(Source records)
****************

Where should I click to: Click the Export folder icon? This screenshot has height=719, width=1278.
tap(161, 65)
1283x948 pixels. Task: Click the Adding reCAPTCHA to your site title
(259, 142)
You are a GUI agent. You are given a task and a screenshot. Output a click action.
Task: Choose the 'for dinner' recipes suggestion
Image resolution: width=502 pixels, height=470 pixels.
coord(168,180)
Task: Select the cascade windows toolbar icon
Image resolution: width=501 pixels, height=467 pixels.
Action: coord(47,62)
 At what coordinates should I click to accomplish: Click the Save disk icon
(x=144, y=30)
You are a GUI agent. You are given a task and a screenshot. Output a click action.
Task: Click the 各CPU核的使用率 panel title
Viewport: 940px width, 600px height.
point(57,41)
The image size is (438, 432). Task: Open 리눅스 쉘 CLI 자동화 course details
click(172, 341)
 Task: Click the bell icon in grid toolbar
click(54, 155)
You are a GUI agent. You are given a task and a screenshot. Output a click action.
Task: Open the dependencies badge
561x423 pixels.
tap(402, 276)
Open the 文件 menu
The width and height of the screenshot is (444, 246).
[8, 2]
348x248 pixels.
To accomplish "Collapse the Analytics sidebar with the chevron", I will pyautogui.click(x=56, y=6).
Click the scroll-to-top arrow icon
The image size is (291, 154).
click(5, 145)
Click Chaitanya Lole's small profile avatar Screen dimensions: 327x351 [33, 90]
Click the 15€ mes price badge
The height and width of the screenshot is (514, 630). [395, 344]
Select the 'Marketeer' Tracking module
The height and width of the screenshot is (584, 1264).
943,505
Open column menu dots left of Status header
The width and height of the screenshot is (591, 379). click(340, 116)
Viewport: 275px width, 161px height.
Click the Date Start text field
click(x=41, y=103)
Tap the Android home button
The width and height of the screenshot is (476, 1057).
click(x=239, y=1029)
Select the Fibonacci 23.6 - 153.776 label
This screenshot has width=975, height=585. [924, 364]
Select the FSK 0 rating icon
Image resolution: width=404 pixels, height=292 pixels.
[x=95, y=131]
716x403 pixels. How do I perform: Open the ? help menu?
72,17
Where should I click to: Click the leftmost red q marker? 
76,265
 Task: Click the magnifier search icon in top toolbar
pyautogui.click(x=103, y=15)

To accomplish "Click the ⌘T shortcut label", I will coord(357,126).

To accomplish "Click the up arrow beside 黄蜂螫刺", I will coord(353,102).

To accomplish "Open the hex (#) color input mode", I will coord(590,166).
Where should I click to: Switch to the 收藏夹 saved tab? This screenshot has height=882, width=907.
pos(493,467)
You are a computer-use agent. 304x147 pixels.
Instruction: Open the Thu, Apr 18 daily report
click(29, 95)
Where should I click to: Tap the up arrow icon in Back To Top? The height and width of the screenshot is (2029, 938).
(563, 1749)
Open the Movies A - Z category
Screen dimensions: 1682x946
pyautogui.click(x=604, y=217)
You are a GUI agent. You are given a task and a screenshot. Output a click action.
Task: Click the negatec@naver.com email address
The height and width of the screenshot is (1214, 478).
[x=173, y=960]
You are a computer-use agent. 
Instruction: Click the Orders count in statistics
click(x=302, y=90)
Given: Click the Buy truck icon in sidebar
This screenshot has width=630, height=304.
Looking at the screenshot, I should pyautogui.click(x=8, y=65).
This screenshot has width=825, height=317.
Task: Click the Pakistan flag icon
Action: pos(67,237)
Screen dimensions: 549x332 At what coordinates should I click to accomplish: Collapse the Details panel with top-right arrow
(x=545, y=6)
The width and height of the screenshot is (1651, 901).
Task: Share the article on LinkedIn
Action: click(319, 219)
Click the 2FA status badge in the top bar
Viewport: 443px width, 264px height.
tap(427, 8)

****************

◆ Exercise aim
Return only those lines that run from the one containing "Where should I click to: Tap" through the end of the entries, keeping each exactly as written.

◆ Your response
Where should I click to: Tap the up arrow icon in Back To Top? The height and width of the screenshot is (2029, 938).
(563, 1749)
Open the Movies A - Z category
Screen dimensions: 1682x946
pyautogui.click(x=604, y=217)
You are a GUI agent. You are given a task and a screenshot. Output a click action.
Task: Click the negatec@naver.com email address
The height and width of the screenshot is (1214, 478).
[x=173, y=960]
You are a computer-use agent. 
Instruction: Click the Orders count in statistics
click(x=302, y=90)
Given: Click the Buy truck icon in sidebar
This screenshot has width=630, height=304.
Looking at the screenshot, I should pyautogui.click(x=8, y=65).
This screenshot has width=825, height=317.
Task: Click the Pakistan flag icon
Action: pos(67,237)
Screen dimensions: 549x332 At what coordinates should I click to accomplish: Collapse the Details panel with top-right arrow
(x=545, y=6)
The width and height of the screenshot is (1651, 901).
Task: Share the article on LinkedIn
Action: click(319, 219)
Click the 2FA status badge in the top bar
Viewport: 443px width, 264px height.
tap(427, 8)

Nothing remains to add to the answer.